Problem requirements →
Start at the line below containing "Ср (526, 862)" and stop at the line containing "Погода (113, 2308)". Repeat every line of that stretch exactly, and nothing outside it.

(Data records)
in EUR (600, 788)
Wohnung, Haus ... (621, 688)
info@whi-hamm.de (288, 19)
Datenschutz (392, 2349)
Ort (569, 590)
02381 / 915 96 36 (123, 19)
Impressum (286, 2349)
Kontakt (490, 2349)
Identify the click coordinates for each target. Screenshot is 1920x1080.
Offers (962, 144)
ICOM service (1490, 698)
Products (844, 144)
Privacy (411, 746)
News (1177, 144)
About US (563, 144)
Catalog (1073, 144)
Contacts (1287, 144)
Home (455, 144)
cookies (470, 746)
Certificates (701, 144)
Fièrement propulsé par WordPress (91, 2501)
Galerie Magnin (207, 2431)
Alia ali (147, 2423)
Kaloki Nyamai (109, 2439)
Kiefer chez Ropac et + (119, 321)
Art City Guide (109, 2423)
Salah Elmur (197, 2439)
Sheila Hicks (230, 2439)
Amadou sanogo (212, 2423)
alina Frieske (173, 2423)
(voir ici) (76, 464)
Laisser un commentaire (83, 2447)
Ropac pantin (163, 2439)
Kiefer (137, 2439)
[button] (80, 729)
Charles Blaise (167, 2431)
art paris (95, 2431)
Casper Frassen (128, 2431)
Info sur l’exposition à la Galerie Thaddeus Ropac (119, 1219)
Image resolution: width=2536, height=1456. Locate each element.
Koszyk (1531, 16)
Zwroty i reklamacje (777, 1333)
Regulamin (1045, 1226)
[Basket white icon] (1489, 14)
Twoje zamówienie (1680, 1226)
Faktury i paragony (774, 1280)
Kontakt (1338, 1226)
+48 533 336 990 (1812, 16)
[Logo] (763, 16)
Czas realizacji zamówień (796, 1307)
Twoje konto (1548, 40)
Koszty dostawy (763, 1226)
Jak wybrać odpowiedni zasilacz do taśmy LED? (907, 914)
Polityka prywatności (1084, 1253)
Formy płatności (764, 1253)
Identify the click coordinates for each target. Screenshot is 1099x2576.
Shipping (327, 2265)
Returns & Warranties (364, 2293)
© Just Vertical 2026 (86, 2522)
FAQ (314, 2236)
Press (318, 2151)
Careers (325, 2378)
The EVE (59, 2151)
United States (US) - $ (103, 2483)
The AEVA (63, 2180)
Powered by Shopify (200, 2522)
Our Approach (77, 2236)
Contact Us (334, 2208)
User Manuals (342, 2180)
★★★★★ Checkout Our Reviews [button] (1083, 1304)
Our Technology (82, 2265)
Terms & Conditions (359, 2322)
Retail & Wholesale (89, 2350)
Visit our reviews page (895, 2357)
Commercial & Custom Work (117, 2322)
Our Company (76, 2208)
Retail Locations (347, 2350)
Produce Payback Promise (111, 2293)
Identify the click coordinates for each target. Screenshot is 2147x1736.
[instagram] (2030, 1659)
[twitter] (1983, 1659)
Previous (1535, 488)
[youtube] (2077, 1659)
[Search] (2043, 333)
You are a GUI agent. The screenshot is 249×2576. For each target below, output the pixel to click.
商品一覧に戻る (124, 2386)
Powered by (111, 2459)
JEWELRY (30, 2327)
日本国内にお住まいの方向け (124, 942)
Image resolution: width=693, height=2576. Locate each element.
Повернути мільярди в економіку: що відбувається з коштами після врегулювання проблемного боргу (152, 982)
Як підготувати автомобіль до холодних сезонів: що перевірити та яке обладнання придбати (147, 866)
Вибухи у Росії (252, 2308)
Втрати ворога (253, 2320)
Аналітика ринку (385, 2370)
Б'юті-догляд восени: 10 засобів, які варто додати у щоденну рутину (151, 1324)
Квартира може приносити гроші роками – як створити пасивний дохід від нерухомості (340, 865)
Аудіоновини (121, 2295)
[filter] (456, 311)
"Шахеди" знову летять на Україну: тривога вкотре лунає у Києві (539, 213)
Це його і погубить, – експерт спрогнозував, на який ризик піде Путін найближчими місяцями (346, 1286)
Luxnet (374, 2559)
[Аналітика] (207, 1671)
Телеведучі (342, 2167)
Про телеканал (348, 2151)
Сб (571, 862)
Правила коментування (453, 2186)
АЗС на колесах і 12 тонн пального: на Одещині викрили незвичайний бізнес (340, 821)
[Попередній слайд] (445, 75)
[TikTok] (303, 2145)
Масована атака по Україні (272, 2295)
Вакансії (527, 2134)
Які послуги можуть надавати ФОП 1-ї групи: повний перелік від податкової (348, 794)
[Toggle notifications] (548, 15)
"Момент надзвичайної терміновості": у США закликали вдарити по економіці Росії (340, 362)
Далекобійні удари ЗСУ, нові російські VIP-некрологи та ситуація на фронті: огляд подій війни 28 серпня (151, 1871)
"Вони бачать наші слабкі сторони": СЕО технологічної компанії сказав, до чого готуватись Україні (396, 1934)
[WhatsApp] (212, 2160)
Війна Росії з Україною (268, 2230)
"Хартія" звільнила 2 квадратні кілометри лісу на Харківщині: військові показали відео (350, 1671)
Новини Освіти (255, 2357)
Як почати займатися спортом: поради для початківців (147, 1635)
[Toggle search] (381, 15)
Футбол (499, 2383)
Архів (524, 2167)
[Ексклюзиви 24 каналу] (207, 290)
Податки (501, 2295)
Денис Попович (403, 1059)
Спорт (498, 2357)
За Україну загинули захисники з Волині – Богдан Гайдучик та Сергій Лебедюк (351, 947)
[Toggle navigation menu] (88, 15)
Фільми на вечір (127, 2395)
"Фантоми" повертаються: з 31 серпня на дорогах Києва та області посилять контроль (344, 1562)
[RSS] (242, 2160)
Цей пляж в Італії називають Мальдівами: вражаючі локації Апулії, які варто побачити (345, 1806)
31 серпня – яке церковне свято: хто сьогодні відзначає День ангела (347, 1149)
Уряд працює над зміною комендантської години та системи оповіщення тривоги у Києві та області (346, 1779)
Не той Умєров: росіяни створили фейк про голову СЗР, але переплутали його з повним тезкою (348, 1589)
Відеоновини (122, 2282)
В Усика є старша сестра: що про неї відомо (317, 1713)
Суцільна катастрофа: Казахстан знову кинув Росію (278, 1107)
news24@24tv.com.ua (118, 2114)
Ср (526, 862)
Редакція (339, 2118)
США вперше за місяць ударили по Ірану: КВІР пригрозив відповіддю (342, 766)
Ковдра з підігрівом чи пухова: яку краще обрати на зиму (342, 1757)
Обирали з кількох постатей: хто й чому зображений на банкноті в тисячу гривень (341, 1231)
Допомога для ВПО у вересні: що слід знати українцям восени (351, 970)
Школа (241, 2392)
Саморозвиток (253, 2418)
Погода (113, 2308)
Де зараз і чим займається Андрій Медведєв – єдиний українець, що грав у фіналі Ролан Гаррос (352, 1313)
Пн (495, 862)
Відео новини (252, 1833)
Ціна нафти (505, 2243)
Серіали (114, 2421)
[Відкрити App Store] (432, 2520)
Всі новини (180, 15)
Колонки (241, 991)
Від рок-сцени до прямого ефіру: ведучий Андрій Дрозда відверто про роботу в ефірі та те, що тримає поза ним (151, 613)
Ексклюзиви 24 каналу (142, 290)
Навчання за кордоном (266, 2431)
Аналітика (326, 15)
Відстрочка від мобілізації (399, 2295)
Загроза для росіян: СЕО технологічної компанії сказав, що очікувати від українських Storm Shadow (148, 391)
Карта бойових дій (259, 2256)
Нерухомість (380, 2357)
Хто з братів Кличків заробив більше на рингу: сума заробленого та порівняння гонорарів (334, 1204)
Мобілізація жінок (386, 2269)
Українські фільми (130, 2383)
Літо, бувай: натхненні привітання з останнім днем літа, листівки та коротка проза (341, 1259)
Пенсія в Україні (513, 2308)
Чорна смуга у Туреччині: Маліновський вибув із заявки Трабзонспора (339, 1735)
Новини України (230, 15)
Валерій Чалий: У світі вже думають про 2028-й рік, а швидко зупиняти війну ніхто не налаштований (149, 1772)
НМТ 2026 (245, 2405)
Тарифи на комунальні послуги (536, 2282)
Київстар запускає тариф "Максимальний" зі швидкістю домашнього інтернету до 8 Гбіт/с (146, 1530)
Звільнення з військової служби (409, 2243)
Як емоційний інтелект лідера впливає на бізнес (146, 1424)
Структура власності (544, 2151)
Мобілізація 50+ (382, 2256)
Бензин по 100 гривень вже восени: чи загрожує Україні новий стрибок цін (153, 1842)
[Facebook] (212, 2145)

Exercise response →
Ср (526, 862)
Редакція (339, 2118)
США вперше за місяць ударили по Ірану: КВІР пригрозив відповіддю (342, 766)
Ковдра з підігрівом чи пухова: яку краще обрати на зиму (342, 1757)
Обирали з кількох постатей: хто й чому зображений на банкноті в тисячу гривень (341, 1231)
Допомога для ВПО у вересні: що слід знати українцям восени (351, 970)
Школа (241, 2392)
Саморозвиток (253, 2418)
Погода (113, 2308)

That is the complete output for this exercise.